(Exercises):
(A) Answer these three questions using the post on W3C standards for contacts and calendars, one answer per line, marked (i), (ii), (iii):
(i) Which W3C working group was set up to create client-side APIs for device services?
(ii) On what date was the working draft of the Contacts API published?
(iii) In which month and year was the Calendar API published?
(B) In the post on W3C standards for contacts and calendars, turn the paragraph beginning "This specification defines the concept of a user's unified address book" into a short bulleted list that keeps its main facts.
(C) Write the next part of the post on W3C standards for contacts and calendars, starting after its last line.

(Document segment):
W3C Standards for Contacts and Calenders
Posted by Brian Kelly (UK Web Focus) on 27 December 2010
I have to admit that I thought that standards for contacts and calendar entries had been established ages ago. However the W3C’s Device APIs and Policy Working Group has been set up in order to “create client-side APIs that enable the development of Web Applications and Web Widgets that interact with devices services such as Calendar, Contacts, Camera, etc.“
A working draft of the Contacts API was published on 9 December 2010. As described in the W3C Newsletter:
“This specification defines the concept of a user’s unified address book – where address book data may be sourced from a plurality of sources – both online and locally. This specification then defines the interfaces on which third party applications can access a user’s unified address book, with explicit user permission and filtering. The focus of this data sharing is on making the user aware of the data that they will share and putting them at the center of the data sharing process; free to select both the extent to which they share their address book information and the ability to restrict which pieces of information related to which contact gets shared.“
Other work in the area includes the following draft specification:
- The Calendar API which was published back in February 2010.
- HTML Media Capture which was published in September 2010.

(Dataset section):
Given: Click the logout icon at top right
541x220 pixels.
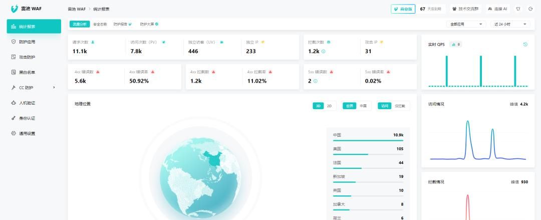Looking at the screenshot, I should coord(530,9).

(Results):
(A)
(i) The Device APIs and Policy Working Group
(ii) 9 December 2010
(iii) February 2010

(B)
- The specification defines a user's unified address book, whose data can come from many sources, both online and local.
- It defines the interfaces that third-party applications use to access that address book, with explicit user permission and filtering.
- Its focus is to make users aware of the data they will share and to put them at the center of the sharing process.
- Users can choose how much of their address book they share and can limit which details about each contact are shared.

(C)
- Media Capture API (programmatic access to camera/microphone) which was published in September 2010.
- Messaging (SMS, MMS, emails) which was published in August 2010.
- Systems info and events (CPU, network, etc.) which was published in February 2010.
- Permissions for Device API Access which was published in October 2010.
- Gallery API which was published in November 2010.
- Application Launcher API which was published in November 2010.
Note that the URIs for the latest version of the a number of these draft specifications seem misleading. For example the URI for the Calendar API is stated as being http://www.w3.org/TR/calendar-api/ though this link is currently broken, with the resource actually hosted on the W3C’s development server at http://dev.w3.org/2009/dap/calendar/. Similarly the URL for The Application Launcher API is stated as being http://www.w3.org/TR/app-launcher/ though this link is currently broken, with the resource actually hosted on the W3C’s development server at http://dev.w3.org/2009/dap/app-launcher/. This may be because these are editor’s draft and the URIs for the published versions are place-holders – but for me this is an error, and one that is surprising for the W3C which places great emphasis on the importance of functioning URIs.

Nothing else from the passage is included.